両親の影響で3歳からゴルフ 自宅倉庫で練習
ゴルフをはじめたのは、ともにゴルフが趣味だった両親の影響でした。3歳からおもちゃのクラブで遊び、小学1年のときに栃木県で開かれたジュニア大会にはじめて出場。小学5年になると、週末は千葉県の練習場でコーチの指導を受けました。指導を受けるメンバーにプロ選手が2人いました。その選手たちがとてもかっこよくて、プロ選手に憧れるようになりました。
練習時間は平日が約1時間、週末は朝5時半に起きて千葉県の練習場で練習を続けてきました。中学校に入ると、埼玉県越谷市の自宅庭にある倉庫に父がネットを張ってくれて、そこでアイアンなどの練習を積みました。
努力が実って、高校2年のときには関東高校ゴルフ選手権冬季大会で優勝を飾り、翌年には全国高校ゴルフ選手権大会で9位タイに食い込みました。武器は飛距離240~250ヤードのショット。24年5月に開かれた関東女子ゴルフ選手権では9位タイ。「心掛けているプレー全体をコントロールした落ち着いたゴルフ」ができていると感じています。

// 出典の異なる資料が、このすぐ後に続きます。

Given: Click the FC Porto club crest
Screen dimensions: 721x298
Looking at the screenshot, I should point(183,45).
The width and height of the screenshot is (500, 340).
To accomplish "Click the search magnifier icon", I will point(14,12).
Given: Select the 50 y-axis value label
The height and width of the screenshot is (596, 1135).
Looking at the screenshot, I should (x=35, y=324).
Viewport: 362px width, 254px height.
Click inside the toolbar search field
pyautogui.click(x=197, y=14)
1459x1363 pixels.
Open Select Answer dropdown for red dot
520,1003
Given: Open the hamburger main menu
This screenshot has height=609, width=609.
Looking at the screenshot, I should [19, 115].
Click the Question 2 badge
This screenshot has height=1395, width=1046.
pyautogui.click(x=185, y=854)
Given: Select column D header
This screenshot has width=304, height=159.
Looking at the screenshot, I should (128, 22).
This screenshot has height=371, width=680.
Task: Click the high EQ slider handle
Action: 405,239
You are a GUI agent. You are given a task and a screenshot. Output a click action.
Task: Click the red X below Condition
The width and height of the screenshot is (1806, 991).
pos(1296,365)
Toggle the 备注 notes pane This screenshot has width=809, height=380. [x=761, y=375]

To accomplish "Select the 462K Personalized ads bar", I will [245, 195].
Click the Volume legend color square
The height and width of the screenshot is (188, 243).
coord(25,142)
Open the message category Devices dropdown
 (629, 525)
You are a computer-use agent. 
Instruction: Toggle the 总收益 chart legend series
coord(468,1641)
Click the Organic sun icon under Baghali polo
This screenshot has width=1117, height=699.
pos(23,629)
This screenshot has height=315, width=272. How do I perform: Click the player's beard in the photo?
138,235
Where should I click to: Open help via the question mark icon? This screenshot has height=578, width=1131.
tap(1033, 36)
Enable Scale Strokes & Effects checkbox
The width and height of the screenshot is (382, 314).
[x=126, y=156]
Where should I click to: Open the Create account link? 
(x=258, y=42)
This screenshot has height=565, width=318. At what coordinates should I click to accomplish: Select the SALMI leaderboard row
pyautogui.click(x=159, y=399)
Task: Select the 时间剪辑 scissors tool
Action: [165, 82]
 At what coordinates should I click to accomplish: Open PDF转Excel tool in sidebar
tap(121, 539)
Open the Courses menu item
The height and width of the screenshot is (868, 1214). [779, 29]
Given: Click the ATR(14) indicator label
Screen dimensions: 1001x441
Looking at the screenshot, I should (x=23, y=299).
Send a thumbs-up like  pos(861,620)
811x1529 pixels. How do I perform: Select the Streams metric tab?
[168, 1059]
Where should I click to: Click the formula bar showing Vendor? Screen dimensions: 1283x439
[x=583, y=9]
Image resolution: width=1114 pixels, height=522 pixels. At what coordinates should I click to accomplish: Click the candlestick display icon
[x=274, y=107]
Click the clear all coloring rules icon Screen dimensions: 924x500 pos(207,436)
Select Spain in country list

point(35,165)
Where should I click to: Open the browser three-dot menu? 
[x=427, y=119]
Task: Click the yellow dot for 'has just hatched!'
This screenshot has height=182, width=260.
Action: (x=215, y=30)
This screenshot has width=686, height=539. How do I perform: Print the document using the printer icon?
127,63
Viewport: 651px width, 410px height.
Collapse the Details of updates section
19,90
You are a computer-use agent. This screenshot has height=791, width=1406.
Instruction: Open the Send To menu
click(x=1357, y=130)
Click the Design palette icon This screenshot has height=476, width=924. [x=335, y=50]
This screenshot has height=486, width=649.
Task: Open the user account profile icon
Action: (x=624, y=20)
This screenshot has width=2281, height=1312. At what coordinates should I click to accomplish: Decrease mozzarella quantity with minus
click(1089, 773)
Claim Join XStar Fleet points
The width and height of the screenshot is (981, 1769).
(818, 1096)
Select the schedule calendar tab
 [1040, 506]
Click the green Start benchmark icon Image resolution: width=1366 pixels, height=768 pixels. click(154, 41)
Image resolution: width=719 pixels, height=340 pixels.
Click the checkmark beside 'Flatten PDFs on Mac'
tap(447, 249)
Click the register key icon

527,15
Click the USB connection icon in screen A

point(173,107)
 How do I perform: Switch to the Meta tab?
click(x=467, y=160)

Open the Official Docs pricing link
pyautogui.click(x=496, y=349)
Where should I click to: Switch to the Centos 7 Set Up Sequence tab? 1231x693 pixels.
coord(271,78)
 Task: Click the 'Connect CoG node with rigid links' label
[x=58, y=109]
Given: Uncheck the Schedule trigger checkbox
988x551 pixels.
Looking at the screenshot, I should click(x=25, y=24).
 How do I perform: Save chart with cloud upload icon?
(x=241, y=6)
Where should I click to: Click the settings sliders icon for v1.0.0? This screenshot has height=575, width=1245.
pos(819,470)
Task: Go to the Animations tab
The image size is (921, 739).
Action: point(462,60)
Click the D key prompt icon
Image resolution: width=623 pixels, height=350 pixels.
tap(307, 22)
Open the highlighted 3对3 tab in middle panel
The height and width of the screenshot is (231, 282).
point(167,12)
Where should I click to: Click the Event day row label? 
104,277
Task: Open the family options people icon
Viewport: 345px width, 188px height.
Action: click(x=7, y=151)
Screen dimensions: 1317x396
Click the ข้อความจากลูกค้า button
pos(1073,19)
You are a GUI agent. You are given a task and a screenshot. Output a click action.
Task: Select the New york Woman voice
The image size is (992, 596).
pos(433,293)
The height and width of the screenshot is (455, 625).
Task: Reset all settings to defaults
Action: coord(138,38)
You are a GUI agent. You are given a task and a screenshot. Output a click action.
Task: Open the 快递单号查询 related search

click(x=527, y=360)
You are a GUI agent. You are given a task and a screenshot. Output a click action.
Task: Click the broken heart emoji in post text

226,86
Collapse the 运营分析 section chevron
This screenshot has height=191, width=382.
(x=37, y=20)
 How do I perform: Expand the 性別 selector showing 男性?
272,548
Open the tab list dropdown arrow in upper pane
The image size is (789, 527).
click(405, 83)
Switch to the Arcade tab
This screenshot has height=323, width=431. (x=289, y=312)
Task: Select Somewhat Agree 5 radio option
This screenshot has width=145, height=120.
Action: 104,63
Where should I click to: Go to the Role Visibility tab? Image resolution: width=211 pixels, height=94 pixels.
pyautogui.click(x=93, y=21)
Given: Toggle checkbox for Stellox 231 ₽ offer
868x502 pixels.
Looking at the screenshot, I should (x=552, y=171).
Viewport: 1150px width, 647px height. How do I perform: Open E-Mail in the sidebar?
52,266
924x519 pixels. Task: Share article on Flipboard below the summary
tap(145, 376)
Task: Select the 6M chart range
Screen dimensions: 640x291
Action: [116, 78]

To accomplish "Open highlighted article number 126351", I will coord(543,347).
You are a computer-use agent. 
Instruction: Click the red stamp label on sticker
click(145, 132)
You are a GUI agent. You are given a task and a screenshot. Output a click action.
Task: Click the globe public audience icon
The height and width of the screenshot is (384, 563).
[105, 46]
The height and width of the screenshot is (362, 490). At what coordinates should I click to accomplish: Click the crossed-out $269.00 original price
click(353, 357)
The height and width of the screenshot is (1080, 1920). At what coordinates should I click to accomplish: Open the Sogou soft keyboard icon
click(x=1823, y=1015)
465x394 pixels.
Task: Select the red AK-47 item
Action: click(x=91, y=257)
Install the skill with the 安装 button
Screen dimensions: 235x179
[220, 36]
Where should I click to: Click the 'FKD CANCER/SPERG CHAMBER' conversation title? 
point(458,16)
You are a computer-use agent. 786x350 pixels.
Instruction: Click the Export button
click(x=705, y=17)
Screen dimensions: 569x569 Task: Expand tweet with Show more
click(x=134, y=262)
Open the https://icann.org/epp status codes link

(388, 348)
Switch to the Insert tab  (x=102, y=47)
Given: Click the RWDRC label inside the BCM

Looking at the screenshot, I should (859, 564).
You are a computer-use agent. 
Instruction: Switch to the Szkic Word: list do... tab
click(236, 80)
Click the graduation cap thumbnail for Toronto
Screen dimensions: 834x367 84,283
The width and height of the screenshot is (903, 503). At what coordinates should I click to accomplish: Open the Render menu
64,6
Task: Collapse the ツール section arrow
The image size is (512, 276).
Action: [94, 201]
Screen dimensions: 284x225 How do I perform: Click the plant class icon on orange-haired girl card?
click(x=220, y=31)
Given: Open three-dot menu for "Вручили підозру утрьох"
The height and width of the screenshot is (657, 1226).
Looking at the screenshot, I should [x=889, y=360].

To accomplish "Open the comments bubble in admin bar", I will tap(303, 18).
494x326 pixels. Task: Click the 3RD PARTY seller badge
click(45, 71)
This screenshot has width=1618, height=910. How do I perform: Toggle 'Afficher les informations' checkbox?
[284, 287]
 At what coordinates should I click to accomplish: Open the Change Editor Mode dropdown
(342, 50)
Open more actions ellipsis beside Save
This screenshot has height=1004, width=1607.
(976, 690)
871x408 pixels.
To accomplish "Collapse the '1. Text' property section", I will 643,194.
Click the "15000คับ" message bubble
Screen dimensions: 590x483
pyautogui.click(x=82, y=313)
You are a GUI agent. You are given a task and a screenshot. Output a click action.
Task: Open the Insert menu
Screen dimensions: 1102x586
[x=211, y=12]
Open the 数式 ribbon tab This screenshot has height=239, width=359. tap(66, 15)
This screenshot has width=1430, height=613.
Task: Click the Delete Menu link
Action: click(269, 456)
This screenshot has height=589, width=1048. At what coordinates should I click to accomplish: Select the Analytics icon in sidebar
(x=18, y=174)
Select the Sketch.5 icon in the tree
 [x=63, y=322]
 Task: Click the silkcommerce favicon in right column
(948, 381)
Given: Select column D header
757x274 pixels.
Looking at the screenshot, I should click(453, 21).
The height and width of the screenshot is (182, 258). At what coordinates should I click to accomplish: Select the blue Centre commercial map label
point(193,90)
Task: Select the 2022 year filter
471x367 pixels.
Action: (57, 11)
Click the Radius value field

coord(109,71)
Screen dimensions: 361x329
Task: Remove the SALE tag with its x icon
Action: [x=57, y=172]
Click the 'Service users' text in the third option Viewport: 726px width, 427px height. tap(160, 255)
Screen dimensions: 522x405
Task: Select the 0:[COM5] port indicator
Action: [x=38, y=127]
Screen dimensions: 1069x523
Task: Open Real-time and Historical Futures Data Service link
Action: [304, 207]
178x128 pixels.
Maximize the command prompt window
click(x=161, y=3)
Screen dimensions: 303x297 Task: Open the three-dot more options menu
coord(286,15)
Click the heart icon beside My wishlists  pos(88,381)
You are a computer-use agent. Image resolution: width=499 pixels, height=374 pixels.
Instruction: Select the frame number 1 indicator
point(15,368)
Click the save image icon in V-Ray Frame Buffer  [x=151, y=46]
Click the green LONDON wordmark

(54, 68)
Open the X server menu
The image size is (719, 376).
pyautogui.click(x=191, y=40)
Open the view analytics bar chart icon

尊敬する選手は、22年のアース・モンダミンカップで優勝した木村彩子プロ。千葉の練習場で同じコーチから指導を受けた選手です。「勝負強く、大事な場面でしっかり決めるところがすごい」。森田選手も常に上位で戦える選手をめざしています。
地元越谷のマラソンや阿波踊りに積極参加
練習や大会で張り詰めた日々を送る森田選手の気分転換は、親類から借りた畑で父と一緒にトマトやイチゴを育てることです。特にイチゴが大好き。埼玉県越谷市には関東で最大規模のイチゴ観光農園もあります。そして、練習の行き帰りの車の中で、ガールズグループ「NiziU」や「ME:I」の楽曲を思いっきり歌います。
越谷市で生まれ、小中高も地元の学校へ通った森田選手は、地元のイベントに積極的に参加しています。5歳から小学校低学年まで、徳島、東京・高円寺に並んで「日本三大阿波踊り」とも称される南越谷阿波踊りに参加してきました。
23年は地元のゴルフ連盟に所属して市町村対抗選手権予選の2位通過に貢献し、24年の元日には地元のマラソン大会に参加して10キロ完走しました。スポーツには「人を元気にする力」「人を集める力」「人を結びつける力」があると信じて、明治安田「地元アスリート応援プログラム」に応募しました。「ゴルフを通じて、地元貢献していきたい」と力強く話します。
森田選手が世界で活躍するプロとなって、地元を元気にしてくれる日がくることも、そう遠い日ではないかもしれません。